SMS is not a new channel. What's new is the sophistication gap between gyms that use it well and the majority that use it badly. The gyms using it badly are sending broadcast blasts to their entire member list announcing a new class time or a summer promotion, and watching their opt-out rate climb until they've burned the list entirely. The gyms using it well are sending individual-feeling, timely, relevant messages at moments that genuinely matter to the recipient. Those gyms see engagement rates that make every other channel look broken by comparison.
The difference between SMS done badly and SMS done well is not the channel. It's the philosophy. Email gives you room to be a brand talking to a list. SMS puts you in the same thread as your members' friends and family. That's an extraordinarily privileged position, and it demands a correspondingly higher standard of relevance.
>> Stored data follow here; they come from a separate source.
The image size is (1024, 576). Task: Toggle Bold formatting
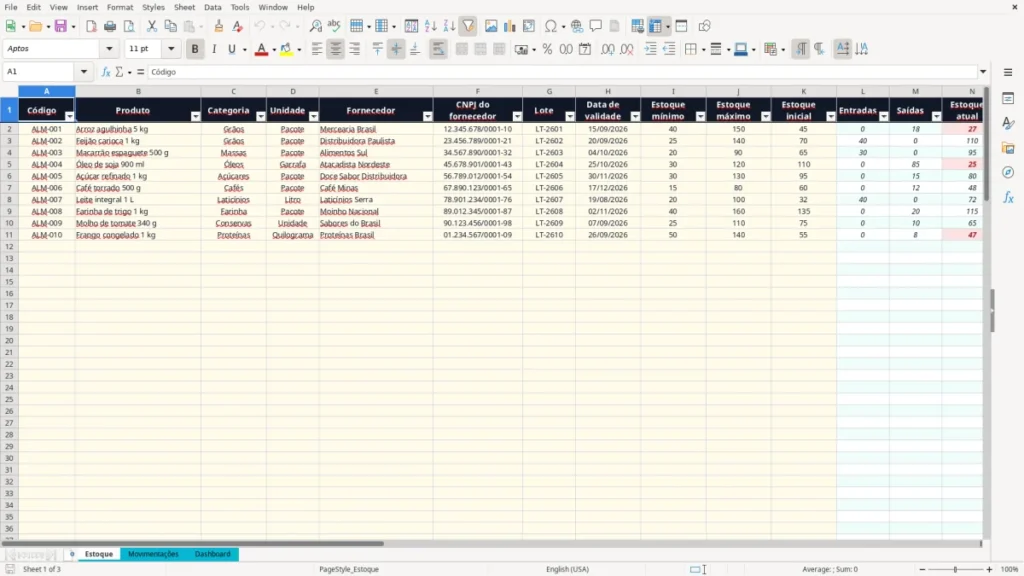[195, 49]
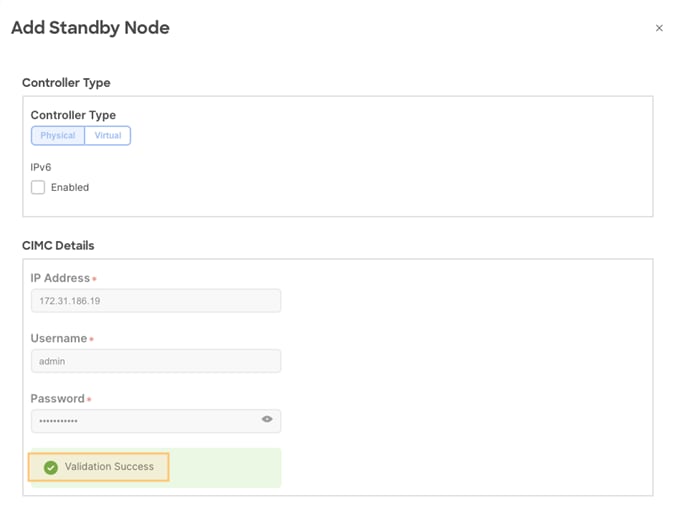Click the Controller Type label above Physical
The height and width of the screenshot is (508, 673).
pyautogui.click(x=73, y=115)
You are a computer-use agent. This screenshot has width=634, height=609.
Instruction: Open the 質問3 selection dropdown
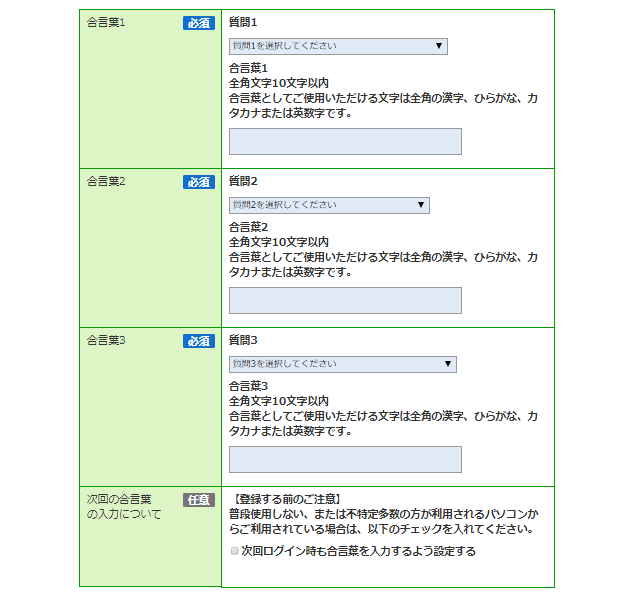point(342,364)
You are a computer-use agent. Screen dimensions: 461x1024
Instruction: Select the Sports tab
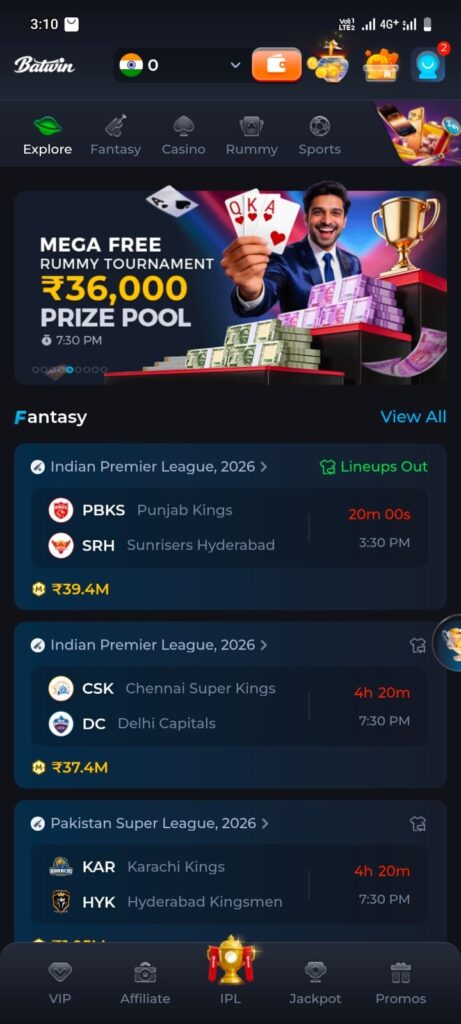click(x=319, y=136)
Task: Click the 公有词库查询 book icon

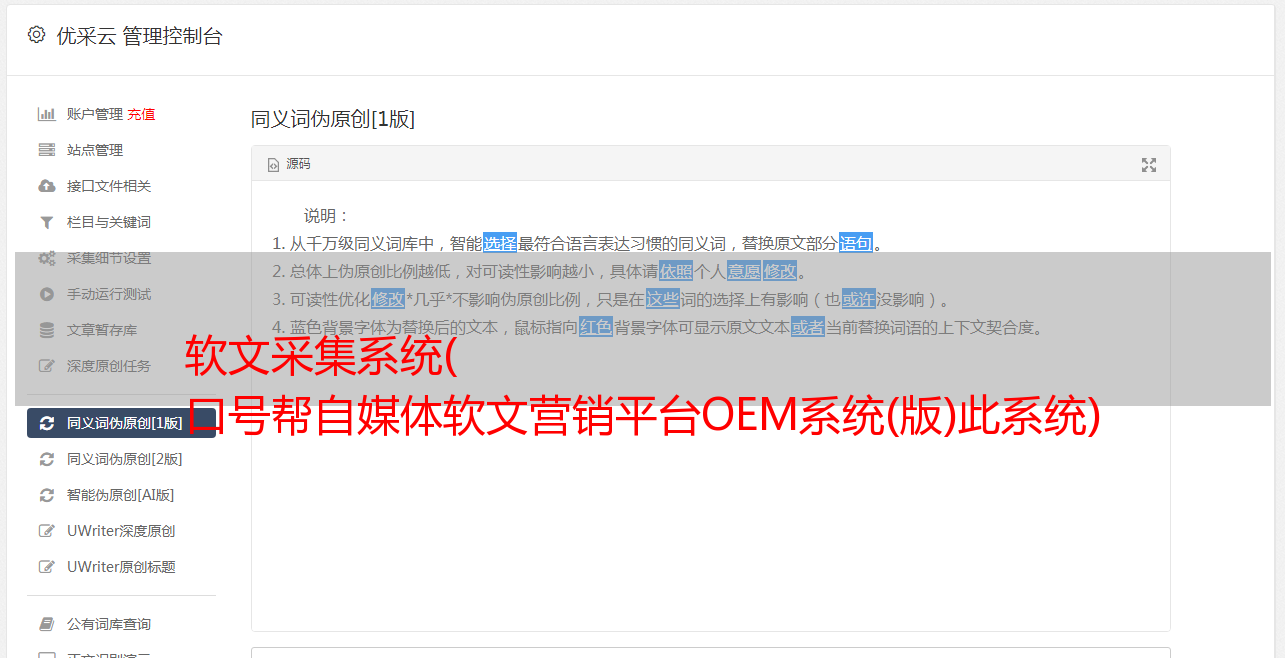Action: (x=46, y=624)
Every text you send needs to justify its presence in that thread or it loses the right to be there permanently. This article shows you how to earn that presence every time.
"Before you send any SMS, ask: if a friend sent me this message right now, would I be glad they did? If the honest answer is no, it's too promotional, too generic, or the timing is wrong, don't send it. The opt-out you avoid is worth more than the conversion you might get."
SMS vs Every Other Channel You're Already Using
Before building your SMS strategy, it's worth understanding precisely where it sits relative to your other marketing channels, and why it's structurally different from email, which most gym owners treat as the equivalent. The differences are not marginal. They're architectural.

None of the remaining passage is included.